- DESCRIPTION OF THE TASK -
From first line to last, give the material again unchanged.

- INFORMATION SUPPLIED -
--- START ---

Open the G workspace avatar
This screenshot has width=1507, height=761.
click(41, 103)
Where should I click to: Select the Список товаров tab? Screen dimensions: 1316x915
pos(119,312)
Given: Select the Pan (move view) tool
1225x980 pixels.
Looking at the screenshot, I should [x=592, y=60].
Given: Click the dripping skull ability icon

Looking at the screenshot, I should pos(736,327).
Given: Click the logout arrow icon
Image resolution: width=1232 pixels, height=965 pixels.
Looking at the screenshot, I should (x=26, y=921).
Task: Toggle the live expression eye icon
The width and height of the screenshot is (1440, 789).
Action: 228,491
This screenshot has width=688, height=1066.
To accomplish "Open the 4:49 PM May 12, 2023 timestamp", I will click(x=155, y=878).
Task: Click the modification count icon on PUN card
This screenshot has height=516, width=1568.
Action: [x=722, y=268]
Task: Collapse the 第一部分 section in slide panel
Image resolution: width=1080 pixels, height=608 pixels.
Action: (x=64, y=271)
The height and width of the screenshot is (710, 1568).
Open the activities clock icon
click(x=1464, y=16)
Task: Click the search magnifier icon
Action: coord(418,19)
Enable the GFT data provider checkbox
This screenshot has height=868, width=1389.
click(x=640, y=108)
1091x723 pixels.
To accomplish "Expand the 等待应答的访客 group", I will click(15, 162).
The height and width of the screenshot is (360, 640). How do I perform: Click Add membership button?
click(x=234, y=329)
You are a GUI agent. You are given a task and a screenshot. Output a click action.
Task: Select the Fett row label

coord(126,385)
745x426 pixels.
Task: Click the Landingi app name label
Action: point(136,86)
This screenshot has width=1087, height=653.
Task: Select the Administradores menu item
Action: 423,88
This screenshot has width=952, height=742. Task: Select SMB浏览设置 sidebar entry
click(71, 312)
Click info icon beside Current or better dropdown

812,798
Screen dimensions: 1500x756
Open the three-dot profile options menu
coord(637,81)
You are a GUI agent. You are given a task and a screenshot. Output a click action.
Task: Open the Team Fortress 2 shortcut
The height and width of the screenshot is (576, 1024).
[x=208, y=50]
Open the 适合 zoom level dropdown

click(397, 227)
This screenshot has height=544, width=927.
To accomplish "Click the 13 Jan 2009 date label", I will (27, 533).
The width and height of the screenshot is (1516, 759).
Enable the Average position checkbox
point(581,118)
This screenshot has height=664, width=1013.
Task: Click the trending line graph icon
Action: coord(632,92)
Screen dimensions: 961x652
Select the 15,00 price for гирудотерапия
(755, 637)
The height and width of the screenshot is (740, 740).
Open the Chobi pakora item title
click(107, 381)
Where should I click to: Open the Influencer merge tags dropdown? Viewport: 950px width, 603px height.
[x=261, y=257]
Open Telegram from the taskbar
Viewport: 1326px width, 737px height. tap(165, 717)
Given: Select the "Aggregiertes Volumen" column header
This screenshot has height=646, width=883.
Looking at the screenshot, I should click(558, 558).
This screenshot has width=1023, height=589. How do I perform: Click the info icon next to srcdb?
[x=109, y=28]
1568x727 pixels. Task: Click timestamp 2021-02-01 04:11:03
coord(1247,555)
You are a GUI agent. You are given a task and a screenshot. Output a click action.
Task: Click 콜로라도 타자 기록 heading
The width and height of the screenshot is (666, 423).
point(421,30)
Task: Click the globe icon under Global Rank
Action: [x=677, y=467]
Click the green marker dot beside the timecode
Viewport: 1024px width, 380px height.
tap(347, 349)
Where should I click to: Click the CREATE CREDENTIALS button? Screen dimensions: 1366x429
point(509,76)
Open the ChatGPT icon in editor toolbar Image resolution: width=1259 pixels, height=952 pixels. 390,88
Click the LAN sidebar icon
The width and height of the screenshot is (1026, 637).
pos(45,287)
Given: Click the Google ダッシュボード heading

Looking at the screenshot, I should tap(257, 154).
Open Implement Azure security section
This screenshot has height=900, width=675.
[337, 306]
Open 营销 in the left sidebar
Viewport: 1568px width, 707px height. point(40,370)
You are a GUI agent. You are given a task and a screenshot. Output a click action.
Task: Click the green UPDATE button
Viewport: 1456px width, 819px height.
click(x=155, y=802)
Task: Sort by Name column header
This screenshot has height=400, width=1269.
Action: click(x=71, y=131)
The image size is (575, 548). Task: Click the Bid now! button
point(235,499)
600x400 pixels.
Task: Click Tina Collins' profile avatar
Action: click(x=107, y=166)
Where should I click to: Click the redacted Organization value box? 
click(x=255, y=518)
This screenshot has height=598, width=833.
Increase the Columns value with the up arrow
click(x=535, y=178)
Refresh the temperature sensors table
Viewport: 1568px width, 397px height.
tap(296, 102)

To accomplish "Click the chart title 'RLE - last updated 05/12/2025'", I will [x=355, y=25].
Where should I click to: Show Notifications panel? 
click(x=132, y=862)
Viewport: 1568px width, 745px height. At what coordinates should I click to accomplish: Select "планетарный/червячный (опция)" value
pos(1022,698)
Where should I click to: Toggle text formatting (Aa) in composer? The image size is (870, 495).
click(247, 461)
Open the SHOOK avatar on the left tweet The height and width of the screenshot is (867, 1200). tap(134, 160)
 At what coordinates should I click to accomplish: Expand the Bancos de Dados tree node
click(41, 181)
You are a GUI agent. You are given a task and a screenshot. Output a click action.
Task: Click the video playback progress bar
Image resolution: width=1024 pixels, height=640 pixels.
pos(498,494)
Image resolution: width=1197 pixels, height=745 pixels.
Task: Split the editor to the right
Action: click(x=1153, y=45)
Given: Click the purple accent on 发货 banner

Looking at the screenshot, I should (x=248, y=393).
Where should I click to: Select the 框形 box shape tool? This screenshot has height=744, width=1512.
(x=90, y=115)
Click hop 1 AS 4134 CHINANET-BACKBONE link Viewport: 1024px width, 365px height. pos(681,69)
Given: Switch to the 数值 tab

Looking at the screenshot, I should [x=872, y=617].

--- END ---

- OUTPUT OF THE EXERCISE -
Open the G workspace avatar
This screenshot has width=1507, height=761.
click(41, 103)
Where should I click to: Select the Список товаров tab? Screen dimensions: 1316x915
pos(119,312)
Given: Select the Pan (move view) tool
1225x980 pixels.
Looking at the screenshot, I should [x=592, y=60].
Given: Click the dripping skull ability icon

Looking at the screenshot, I should pos(736,327).
Given: Click the logout arrow icon
Image resolution: width=1232 pixels, height=965 pixels.
Looking at the screenshot, I should (x=26, y=921).
Task: Toggle the live expression eye icon
The width and height of the screenshot is (1440, 789).
Action: 228,491
This screenshot has width=688, height=1066.
To accomplish "Open the 4:49 PM May 12, 2023 timestamp", I will click(x=155, y=878).
Task: Click the modification count icon on PUN card
This screenshot has height=516, width=1568.
Action: [x=722, y=268]
Task: Collapse the 第一部分 section in slide panel
Image resolution: width=1080 pixels, height=608 pixels.
Action: (x=64, y=271)
The height and width of the screenshot is (710, 1568).
Open the activities clock icon
click(x=1464, y=16)
Task: Click the search magnifier icon
Action: coord(418,19)
Enable the GFT data provider checkbox
This screenshot has height=868, width=1389.
click(x=640, y=108)
1091x723 pixels.
To accomplish "Expand the 等待应答的访客 group", I will click(15, 162).
The height and width of the screenshot is (360, 640). How do I perform: Click Add membership button?
click(x=234, y=329)
You are a GUI agent. You are given a task and a screenshot. Output a click action.
Task: Select the Fett row label

coord(126,385)
745x426 pixels.
Task: Click the Landingi app name label
Action: point(136,86)
This screenshot has width=1087, height=653.
Task: Select the Administradores menu item
Action: 423,88
This screenshot has width=952, height=742. Task: Select SMB浏览设置 sidebar entry
click(71, 312)
Click info icon beside Current or better dropdown

812,798
Screen dimensions: 1500x756
Open the three-dot profile options menu
coord(637,81)
You are a GUI agent. You are given a task and a screenshot. Output a click action.
Task: Open the Team Fortress 2 shortcut
The height and width of the screenshot is (576, 1024).
[x=208, y=50]
Open the 适合 zoom level dropdown

click(397, 227)
This screenshot has height=544, width=927.
To accomplish "Click the 13 Jan 2009 date label", I will (27, 533).
The width and height of the screenshot is (1516, 759).
Enable the Average position checkbox
point(581,118)
This screenshot has height=664, width=1013.
Task: Click the trending line graph icon
Action: coord(632,92)
Screen dimensions: 961x652
Select the 15,00 price for гирудотерапия
(755, 637)
The height and width of the screenshot is (740, 740).
Open the Chobi pakora item title
click(107, 381)
Where should I click to: Open the Influencer merge tags dropdown? Viewport: 950px width, 603px height.
[x=261, y=257]
Open Telegram from the taskbar
Viewport: 1326px width, 737px height. tap(165, 717)
Given: Select the "Aggregiertes Volumen" column header
This screenshot has height=646, width=883.
Looking at the screenshot, I should click(558, 558).
This screenshot has width=1023, height=589. How do I perform: Click the info icon next to srcdb?
[x=109, y=28]
1568x727 pixels. Task: Click timestamp 2021-02-01 04:11:03
coord(1247,555)
You are a GUI agent. You are given a task and a screenshot. Output a click action.
Task: Click 콜로라도 타자 기록 heading
The width and height of the screenshot is (666, 423).
point(421,30)
Task: Click the globe icon under Global Rank
Action: [x=677, y=467]
Click the green marker dot beside the timecode
Viewport: 1024px width, 380px height.
tap(347, 349)
Where should I click to: Click the CREATE CREDENTIALS button? Screen dimensions: 1366x429
point(509,76)
Open the ChatGPT icon in editor toolbar Image resolution: width=1259 pixels, height=952 pixels. 390,88
Click the LAN sidebar icon
The width and height of the screenshot is (1026, 637).
pos(45,287)
Given: Click the Google ダッシュボード heading

Looking at the screenshot, I should tap(257, 154).
Open Implement Azure security section
This screenshot has height=900, width=675.
[337, 306]
Open 营销 in the left sidebar
Viewport: 1568px width, 707px height. point(40,370)
You are a GUI agent. You are given a task and a screenshot. Output a click action.
Task: Click the green UPDATE button
Viewport: 1456px width, 819px height.
click(x=155, y=802)
Task: Sort by Name column header
This screenshot has height=400, width=1269.
Action: click(x=71, y=131)
The image size is (575, 548). Task: Click the Bid now! button
point(235,499)
600x400 pixels.
Task: Click Tina Collins' profile avatar
Action: click(x=107, y=166)
Where should I click to: Click the redacted Organization value box? 
click(x=255, y=518)
This screenshot has height=598, width=833.
Increase the Columns value with the up arrow
click(x=535, y=178)
Refresh the temperature sensors table
Viewport: 1568px width, 397px height.
tap(296, 102)

To accomplish "Click the chart title 'RLE - last updated 05/12/2025'", I will [x=355, y=25].
Where should I click to: Show Notifications panel? 
click(x=132, y=862)
Viewport: 1568px width, 745px height. At what coordinates should I click to accomplish: Select "планетарный/червячный (опция)" value
pos(1022,698)
Where should I click to: Toggle text formatting (Aa) in composer? The image size is (870, 495).
click(247, 461)
Open the SHOOK avatar on the left tweet The height and width of the screenshot is (867, 1200). tap(134, 160)
 At what coordinates should I click to accomplish: Expand the Bancos de Dados tree node
click(41, 181)
You are a GUI agent. You are given a task and a screenshot. Output a click action.
Task: Click the video playback progress bar
Image resolution: width=1024 pixels, height=640 pixels.
pos(498,494)
Image resolution: width=1197 pixels, height=745 pixels.
Task: Split the editor to the right
Action: click(x=1153, y=45)
Given: Click the purple accent on 发货 banner

Looking at the screenshot, I should (x=248, y=393).
Where should I click to: Select the 框形 box shape tool? This screenshot has height=744, width=1512.
(x=90, y=115)
Click hop 1 AS 4134 CHINANET-BACKBONE link Viewport: 1024px width, 365px height. pos(681,69)
Given: Switch to the 数值 tab

Looking at the screenshot, I should [x=872, y=617].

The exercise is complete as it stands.